In my mid-30s, I asked my mother about this, and why she and dad never provided me any kind of support as a child. She said, “You were so smart and independent that we thought you’d be okay on your own.”
Stunned, I replied, “Mom, I was *eight*.”
She said, “I know. I’m sorry.”
So today I have a passionate love of books, and art, and imagination, and a devotion to dachshunds that knows no bounds.
Thank you, Mom.
You continue to make me laugh. Keep on keepin’ on, Betsy.
My mother taught me love and how to make friends. The best gifts of all.
My mother read to me.
On car trips, while my dad drove the ’67 Rambler across the Badlands, she never succumbed to motion sickness. She taught me to memorize poems. The rhythm of tires on the highway accompanied the cadence of Frost, Sandburg, Whitman and Dickinson. Nature was golden. Love was elephantine. My America sang. Hope had feathers.
Later, she marked pages in the books she gave me. I found marginalia for years, even after her death. It was her way of speaking from the Beyond.
In her honor I named my children after Alcott and Cather. My mother made me a writer.
Today? She shared a slice of lemon meringue pie with me. I’ll just rest there for a while.
No one has ever loved me more. No one ever will.
She read to me, incessantly. And I was reading on my own by age 3.
She brought me into family cribbage games. And I was confident with numbers by age 5.
She was beset by a variety of demons. And I learned that the world was unreliable by age 10.

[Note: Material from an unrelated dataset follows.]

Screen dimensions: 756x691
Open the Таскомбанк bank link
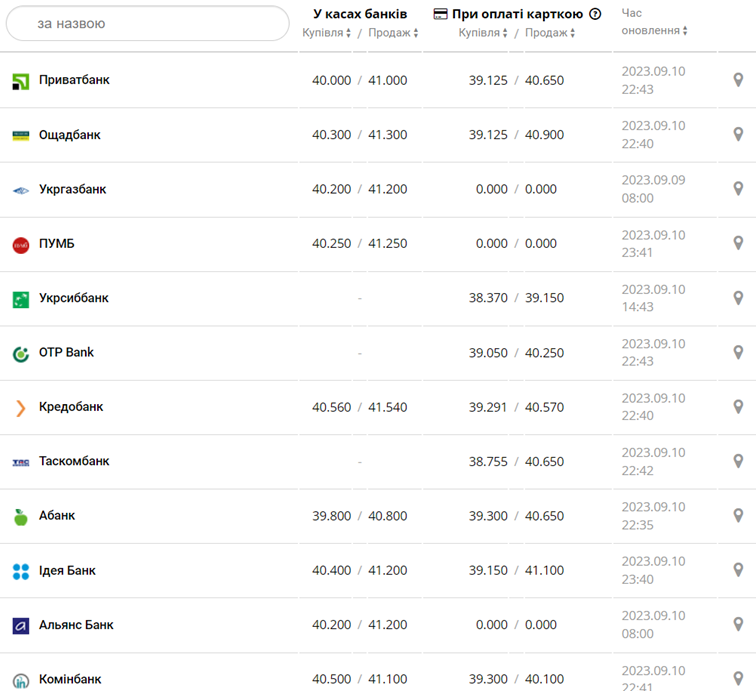[74, 461]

She did her best. God bless her.
She fucked me up. But she knows she did and she’s sorry. She’s tried to make it up to me without ever having to come out straight and apologize. But that’s okay. I forgive her. She made me the man I am. And I am she as she is me and we are we. I wouldn’t trade her for a truck of puppies.

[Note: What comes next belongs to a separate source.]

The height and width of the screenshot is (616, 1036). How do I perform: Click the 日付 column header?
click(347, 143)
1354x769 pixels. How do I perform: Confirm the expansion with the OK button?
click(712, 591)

The Blitz folks mirdd-asessed the package containing my jewelry cleaner, and so it got delivered to the wrong address and was destroyed by the dogs in the yard. My email complaint to the Blitz customer service was answered almost immediately, and a new bottle shipped out free of charge. I just received the second shipment, used the cleaner, and it’s great!!! Highly recommend doing business with Blitz!